Word and element locating data:
::::::

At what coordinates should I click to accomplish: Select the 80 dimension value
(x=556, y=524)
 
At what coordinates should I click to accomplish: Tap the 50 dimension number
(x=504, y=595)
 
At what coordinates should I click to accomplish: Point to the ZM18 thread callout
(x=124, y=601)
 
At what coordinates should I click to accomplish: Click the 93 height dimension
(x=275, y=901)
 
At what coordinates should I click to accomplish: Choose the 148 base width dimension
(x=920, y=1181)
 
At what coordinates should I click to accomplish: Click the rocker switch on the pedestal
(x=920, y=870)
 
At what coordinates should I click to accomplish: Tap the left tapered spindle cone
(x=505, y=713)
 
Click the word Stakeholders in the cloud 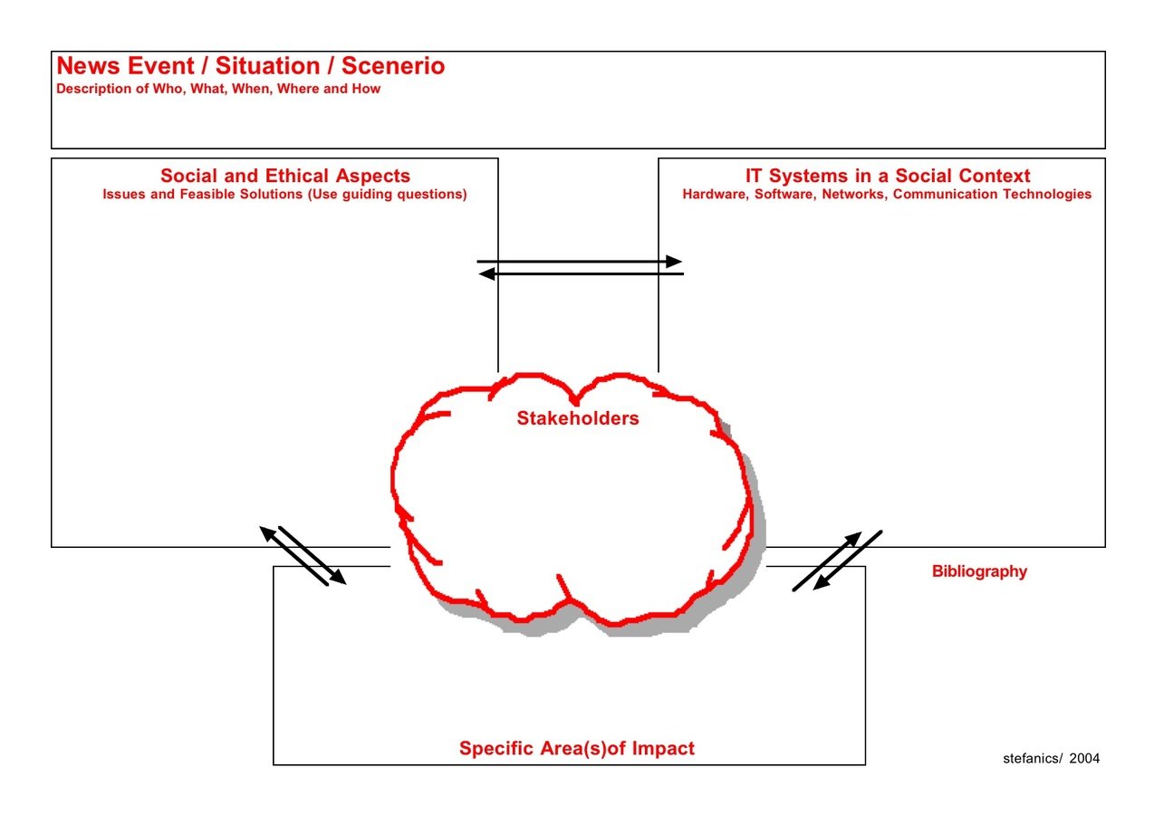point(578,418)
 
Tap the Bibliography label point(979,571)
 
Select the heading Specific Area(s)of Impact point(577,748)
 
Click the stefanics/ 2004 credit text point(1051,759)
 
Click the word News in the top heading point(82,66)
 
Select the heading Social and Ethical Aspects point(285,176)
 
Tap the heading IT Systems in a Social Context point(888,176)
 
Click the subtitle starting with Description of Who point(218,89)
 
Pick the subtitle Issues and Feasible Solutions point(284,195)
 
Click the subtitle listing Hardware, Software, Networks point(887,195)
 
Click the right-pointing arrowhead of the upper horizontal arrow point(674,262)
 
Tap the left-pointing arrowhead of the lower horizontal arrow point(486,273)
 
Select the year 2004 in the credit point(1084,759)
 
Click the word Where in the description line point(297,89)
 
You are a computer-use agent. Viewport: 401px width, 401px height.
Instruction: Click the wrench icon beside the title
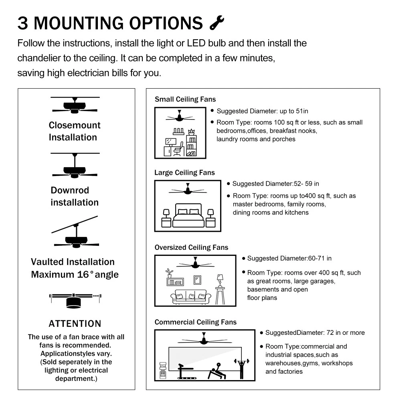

::::::

# Description of the task
Copy out the part of the listing that begins with the line containing "Tap the Bibliography label point(979,571)" and continues through the end of the listing, leaving out the picture.

# Task answer
Tap the Bibliography label point(979,571)
 
Select the heading Specific Area(s)of Impact point(577,748)
 
Click the stefanics/ 2004 credit text point(1051,759)
 
Click the word News in the top heading point(82,66)
 
Select the heading Social and Ethical Aspects point(285,176)
 
Tap the heading IT Systems in a Social Context point(888,176)
 
Click the subtitle starting with Description of Who point(218,89)
 
Pick the subtitle Issues and Feasible Solutions point(284,195)
 
Click the subtitle listing Hardware, Software, Networks point(887,195)
 
Click the right-pointing arrowhead of the upper horizontal arrow point(674,262)
 
Tap the left-pointing arrowhead of the lower horizontal arrow point(486,273)
 
Select the year 2004 in the credit point(1084,759)
 
Click the word Where in the description line point(297,89)
 
You are a computer-use agent. Viewport: 401px width, 401px height.
Instruction: Click the wrench icon beside the title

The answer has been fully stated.